Instructions to follow | Your task is to filter the entries and copy every line containing the string "computer".

Record set |
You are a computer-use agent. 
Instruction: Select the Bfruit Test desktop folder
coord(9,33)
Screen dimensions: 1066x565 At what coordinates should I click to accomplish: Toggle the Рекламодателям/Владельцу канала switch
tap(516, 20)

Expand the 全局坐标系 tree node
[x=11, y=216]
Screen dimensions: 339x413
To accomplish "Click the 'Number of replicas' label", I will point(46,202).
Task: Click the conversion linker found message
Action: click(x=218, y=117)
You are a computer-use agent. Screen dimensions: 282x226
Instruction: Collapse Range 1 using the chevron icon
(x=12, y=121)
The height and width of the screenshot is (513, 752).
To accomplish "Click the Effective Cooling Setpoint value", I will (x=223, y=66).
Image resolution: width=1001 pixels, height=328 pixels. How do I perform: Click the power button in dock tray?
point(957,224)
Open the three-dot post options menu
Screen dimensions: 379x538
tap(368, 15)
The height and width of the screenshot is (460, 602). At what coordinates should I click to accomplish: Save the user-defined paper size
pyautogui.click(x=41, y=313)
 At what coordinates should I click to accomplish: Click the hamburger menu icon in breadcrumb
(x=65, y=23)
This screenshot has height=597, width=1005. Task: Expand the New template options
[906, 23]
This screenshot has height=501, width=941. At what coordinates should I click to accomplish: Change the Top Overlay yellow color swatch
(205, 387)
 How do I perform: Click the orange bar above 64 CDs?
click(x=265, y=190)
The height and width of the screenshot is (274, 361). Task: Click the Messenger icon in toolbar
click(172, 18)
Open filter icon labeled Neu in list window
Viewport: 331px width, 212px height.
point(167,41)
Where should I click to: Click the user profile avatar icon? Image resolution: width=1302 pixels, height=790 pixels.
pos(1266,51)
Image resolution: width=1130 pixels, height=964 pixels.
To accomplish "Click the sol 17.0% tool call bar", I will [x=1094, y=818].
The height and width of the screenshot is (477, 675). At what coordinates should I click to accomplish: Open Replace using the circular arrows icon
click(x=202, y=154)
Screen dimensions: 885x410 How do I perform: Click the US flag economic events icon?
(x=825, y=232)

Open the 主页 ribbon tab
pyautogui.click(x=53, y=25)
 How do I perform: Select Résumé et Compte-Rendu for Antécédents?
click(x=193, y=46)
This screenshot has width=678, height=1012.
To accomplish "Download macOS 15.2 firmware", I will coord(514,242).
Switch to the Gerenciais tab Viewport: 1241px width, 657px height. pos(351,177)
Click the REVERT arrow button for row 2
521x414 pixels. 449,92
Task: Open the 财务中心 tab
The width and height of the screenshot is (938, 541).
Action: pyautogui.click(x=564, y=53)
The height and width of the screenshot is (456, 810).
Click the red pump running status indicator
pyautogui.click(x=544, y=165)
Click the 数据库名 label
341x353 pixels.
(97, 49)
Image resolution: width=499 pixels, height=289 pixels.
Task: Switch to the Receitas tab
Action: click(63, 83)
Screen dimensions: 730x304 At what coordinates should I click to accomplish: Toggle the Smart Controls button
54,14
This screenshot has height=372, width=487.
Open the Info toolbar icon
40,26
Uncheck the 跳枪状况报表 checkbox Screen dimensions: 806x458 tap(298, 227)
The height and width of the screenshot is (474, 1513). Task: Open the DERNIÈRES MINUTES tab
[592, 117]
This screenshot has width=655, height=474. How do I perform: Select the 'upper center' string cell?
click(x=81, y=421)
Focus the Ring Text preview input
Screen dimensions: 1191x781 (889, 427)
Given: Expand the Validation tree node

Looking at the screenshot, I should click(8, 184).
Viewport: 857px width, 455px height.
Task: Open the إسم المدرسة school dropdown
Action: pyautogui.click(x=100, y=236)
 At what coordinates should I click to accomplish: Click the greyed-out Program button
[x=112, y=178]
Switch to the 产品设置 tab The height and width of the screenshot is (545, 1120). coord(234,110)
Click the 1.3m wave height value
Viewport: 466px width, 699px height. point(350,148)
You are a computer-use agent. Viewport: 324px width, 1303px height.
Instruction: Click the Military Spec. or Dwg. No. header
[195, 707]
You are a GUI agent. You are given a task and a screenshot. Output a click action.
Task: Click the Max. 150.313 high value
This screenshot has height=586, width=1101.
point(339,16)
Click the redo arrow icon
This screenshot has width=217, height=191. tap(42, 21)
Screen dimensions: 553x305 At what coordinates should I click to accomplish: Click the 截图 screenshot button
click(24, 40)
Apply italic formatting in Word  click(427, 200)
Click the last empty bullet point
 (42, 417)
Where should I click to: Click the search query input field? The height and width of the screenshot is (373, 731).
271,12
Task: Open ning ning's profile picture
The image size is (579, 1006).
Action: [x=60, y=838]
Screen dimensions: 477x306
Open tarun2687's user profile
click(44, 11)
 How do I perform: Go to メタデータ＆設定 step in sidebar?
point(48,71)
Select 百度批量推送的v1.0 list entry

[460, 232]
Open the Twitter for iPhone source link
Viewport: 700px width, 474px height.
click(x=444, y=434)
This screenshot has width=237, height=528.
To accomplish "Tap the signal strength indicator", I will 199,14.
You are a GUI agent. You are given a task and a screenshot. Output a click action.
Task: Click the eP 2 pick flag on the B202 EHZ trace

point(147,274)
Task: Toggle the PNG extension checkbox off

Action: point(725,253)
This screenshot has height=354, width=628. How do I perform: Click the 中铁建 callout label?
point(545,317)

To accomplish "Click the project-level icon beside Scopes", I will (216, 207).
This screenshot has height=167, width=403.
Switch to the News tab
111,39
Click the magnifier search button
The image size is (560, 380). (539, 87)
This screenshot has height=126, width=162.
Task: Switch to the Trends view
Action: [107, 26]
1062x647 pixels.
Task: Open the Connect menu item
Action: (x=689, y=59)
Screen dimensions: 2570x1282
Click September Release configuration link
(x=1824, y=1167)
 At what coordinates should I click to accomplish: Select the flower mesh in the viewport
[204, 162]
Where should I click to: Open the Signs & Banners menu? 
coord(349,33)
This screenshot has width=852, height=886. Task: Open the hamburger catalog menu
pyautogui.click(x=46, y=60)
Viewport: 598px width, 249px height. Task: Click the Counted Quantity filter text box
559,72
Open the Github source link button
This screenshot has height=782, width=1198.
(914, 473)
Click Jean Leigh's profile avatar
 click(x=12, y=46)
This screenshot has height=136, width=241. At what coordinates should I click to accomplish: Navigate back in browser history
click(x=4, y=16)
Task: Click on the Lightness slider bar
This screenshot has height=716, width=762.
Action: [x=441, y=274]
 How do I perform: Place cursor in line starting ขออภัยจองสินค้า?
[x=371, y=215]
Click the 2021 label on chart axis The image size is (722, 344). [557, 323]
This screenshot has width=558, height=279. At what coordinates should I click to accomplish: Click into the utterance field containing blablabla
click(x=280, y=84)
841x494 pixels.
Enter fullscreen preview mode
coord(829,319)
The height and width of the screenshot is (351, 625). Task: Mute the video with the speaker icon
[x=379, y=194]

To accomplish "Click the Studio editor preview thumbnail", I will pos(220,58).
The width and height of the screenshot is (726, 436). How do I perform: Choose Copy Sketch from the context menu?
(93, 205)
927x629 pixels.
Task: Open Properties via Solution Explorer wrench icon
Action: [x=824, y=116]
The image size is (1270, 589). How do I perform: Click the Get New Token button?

Written reply |
You are a computer-use agent. 
You are a computer-use agent. Screen dimensions: 282x226
You are a computer-use agent. Viewport: 324px width, 1303px height.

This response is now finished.